* _Stated goal_
Reproduce the items verbatim, starting at the line containing "Task: Open the palette node search" and continuing through the end of the items, that line included.

* _Stored records_
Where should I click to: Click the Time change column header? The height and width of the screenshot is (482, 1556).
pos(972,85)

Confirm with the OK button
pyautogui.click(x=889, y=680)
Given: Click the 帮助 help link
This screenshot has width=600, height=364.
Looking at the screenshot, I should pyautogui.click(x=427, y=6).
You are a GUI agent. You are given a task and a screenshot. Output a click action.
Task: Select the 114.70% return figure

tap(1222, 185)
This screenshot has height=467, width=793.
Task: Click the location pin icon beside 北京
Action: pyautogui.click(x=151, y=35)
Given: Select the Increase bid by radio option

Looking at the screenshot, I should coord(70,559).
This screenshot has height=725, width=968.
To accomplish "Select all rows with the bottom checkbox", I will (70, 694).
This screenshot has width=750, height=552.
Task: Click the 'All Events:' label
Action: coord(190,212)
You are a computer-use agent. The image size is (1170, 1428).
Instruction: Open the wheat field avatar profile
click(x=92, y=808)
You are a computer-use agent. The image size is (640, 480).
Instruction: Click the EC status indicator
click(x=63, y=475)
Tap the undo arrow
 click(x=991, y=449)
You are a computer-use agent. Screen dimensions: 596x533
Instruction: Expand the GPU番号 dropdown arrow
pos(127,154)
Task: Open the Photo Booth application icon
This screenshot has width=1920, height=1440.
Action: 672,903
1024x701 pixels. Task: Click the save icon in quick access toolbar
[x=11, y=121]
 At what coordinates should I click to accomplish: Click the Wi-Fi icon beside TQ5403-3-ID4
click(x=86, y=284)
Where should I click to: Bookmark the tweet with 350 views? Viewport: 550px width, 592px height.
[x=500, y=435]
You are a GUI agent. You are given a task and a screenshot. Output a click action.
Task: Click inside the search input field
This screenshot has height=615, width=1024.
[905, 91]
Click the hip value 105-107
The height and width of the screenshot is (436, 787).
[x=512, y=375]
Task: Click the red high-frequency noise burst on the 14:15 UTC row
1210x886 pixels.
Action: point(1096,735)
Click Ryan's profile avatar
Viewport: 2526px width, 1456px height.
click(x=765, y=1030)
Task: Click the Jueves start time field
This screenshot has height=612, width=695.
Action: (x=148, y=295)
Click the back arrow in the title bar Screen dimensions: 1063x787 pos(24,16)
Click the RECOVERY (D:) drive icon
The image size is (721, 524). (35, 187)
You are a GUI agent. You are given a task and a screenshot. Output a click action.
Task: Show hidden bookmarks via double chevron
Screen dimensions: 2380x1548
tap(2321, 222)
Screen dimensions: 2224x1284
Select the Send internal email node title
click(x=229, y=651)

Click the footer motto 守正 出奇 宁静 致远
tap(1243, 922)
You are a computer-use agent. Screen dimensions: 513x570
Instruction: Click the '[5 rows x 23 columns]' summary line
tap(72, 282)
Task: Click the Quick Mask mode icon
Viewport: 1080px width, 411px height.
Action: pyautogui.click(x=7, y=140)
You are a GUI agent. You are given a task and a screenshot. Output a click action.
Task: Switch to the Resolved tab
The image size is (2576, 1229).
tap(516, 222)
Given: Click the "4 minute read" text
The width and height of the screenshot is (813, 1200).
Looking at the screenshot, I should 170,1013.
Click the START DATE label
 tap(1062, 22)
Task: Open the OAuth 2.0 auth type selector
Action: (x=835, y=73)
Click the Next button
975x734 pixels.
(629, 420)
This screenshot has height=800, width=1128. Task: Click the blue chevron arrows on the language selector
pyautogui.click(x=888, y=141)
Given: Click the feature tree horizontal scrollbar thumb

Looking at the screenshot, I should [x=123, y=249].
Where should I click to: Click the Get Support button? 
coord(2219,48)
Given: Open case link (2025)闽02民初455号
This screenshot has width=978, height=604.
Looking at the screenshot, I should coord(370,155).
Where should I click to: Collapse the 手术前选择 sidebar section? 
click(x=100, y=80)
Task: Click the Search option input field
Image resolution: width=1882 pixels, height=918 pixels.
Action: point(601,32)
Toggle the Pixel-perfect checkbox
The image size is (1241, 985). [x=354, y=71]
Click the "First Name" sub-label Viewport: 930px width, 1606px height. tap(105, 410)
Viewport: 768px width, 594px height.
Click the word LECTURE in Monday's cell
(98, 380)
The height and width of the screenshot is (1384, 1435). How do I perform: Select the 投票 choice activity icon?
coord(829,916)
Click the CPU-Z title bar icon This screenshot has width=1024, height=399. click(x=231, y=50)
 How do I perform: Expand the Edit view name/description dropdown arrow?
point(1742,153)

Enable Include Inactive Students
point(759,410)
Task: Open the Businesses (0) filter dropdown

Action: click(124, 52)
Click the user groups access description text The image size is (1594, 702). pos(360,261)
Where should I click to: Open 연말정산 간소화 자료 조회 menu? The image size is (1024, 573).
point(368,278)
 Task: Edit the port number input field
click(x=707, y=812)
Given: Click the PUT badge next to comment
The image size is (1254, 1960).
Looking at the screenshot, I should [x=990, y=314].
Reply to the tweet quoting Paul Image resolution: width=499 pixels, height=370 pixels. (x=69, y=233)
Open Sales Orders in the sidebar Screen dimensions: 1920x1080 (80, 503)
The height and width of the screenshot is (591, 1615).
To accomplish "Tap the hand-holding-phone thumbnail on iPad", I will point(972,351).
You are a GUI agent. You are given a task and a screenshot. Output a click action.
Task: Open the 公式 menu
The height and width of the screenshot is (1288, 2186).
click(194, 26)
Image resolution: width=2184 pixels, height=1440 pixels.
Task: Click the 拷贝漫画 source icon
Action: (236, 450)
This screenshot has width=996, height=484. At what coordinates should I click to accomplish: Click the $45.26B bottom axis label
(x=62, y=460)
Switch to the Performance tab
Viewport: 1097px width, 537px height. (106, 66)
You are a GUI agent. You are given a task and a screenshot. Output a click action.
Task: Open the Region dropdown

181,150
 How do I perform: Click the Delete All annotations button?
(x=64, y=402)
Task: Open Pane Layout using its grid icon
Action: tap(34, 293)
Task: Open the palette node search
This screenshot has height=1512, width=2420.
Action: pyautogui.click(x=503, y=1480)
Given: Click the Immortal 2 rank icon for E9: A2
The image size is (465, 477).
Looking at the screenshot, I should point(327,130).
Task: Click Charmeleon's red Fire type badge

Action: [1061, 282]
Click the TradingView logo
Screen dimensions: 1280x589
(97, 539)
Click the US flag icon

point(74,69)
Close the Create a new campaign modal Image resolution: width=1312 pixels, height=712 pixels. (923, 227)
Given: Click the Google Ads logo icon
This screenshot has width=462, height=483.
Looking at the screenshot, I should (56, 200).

* _Result of this exercise_
Task: Open the palette node search
This screenshot has height=1512, width=2420.
Action: pyautogui.click(x=503, y=1480)
Given: Click the Immortal 2 rank icon for E9: A2
The image size is (465, 477).
Looking at the screenshot, I should point(327,130).
Task: Click Charmeleon's red Fire type badge

Action: [1061, 282]
Click the TradingView logo
Screen dimensions: 1280x589
(97, 539)
Click the US flag icon

point(74,69)
Close the Create a new campaign modal Image resolution: width=1312 pixels, height=712 pixels. (923, 227)
Given: Click the Google Ads logo icon
This screenshot has width=462, height=483.
Looking at the screenshot, I should (56, 200).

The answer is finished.